• **Work to complete**
Could you rewrite the material below, swapping every "Screen dimensions" for "Screen size" and leaving everything else unchanged?

• **Entries provided**
%%
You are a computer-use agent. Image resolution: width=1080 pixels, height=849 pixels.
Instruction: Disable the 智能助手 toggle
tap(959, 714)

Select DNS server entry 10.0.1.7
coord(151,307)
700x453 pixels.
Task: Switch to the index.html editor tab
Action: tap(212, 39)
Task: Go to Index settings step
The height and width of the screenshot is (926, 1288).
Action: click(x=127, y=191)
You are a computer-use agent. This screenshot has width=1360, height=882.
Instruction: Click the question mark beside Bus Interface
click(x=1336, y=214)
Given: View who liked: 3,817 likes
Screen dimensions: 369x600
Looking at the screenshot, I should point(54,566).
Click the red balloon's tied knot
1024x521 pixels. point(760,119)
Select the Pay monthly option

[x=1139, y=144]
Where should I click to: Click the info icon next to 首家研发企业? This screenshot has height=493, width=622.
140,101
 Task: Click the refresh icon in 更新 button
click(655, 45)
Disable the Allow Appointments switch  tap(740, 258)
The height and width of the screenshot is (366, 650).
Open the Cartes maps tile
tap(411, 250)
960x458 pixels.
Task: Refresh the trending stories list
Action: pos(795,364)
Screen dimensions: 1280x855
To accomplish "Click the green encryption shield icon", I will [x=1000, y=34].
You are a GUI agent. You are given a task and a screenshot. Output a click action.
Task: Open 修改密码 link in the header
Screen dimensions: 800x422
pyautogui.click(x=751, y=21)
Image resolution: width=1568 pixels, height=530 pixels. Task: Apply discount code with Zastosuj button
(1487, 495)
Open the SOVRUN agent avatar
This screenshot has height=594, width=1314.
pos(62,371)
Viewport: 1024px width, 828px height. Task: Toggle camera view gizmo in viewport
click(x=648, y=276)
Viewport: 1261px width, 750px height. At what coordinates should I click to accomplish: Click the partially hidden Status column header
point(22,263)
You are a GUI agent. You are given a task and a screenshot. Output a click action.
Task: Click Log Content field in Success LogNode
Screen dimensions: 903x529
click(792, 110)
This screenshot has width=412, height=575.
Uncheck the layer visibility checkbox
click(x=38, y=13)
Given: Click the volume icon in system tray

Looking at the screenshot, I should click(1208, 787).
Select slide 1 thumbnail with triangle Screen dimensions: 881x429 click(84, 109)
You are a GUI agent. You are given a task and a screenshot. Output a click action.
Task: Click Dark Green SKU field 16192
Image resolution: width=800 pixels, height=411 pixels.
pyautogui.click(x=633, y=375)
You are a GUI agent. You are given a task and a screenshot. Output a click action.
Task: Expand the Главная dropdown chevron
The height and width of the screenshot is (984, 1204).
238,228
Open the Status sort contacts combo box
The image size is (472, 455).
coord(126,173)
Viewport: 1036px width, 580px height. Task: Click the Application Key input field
%%
• **Exercise output**
You are a computer-use agent. Image resolution: width=1080 pixels, height=849 pixels.
Instruction: Disable the 智能助手 toggle
tap(959, 714)

Select DNS server entry 10.0.1.7
coord(151,307)
700x453 pixels.
Task: Switch to the index.html editor tab
Action: tap(212, 39)
Task: Go to Index settings step
The height and width of the screenshot is (926, 1288).
Action: click(x=127, y=191)
You are a computer-use agent. This screenshot has width=1360, height=882.
Instruction: Click the question mark beside Bus Interface
click(x=1336, y=214)
Given: View who liked: 3,817 likes
Screen size: 369x600
Looking at the screenshot, I should point(54,566).
Click the red balloon's tied knot
1024x521 pixels. point(760,119)
Select the Pay monthly option

[x=1139, y=144]
Where should I click to: Click the info icon next to 首家研发企业? This screenshot has height=493, width=622.
140,101
 Task: Click the refresh icon in 更新 button
click(655, 45)
Disable the Allow Appointments switch  tap(740, 258)
The height and width of the screenshot is (366, 650).
Open the Cartes maps tile
tap(411, 250)
960x458 pixels.
Task: Refresh the trending stories list
Action: pos(795,364)
Screen size: 1280x855
To accomplish "Click the green encryption shield icon", I will [x=1000, y=34].
You are a GUI agent. You are given a task and a screenshot. Output a click action.
Task: Open 修改密码 link in the header
Screen size: 800x422
pyautogui.click(x=751, y=21)
Image resolution: width=1568 pixels, height=530 pixels. Task: Apply discount code with Zastosuj button
(1487, 495)
Open the SOVRUN agent avatar
This screenshot has height=594, width=1314.
pos(62,371)
Viewport: 1024px width, 828px height. Task: Toggle camera view gizmo in viewport
click(x=648, y=276)
Viewport: 1261px width, 750px height. At what coordinates should I click to accomplish: Click the partially hidden Status column header
point(22,263)
You are a GUI agent. You are given a task and a screenshot. Output a click action.
Task: Click Log Content field in Success LogNode
Screen size: 903x529
click(792, 110)
This screenshot has width=412, height=575.
Uncheck the layer visibility checkbox
click(x=38, y=13)
Given: Click the volume icon in system tray

Looking at the screenshot, I should click(1208, 787).
Select slide 1 thumbnail with triangle Screen size: 881x429 click(84, 109)
You are a GUI agent. You are given a task and a screenshot. Output a click action.
Task: Click Dark Green SKU field 16192
Image resolution: width=800 pixels, height=411 pixels.
pyautogui.click(x=633, y=375)
You are a GUI agent. You are given a task and a screenshot. Output a click action.
Task: Expand the Главная dropdown chevron
The height and width of the screenshot is (984, 1204).
238,228
Open the Status sort contacts combo box
The image size is (472, 455).
coord(126,173)
Viewport: 1036px width, 580px height. Task: Click the Application Key input field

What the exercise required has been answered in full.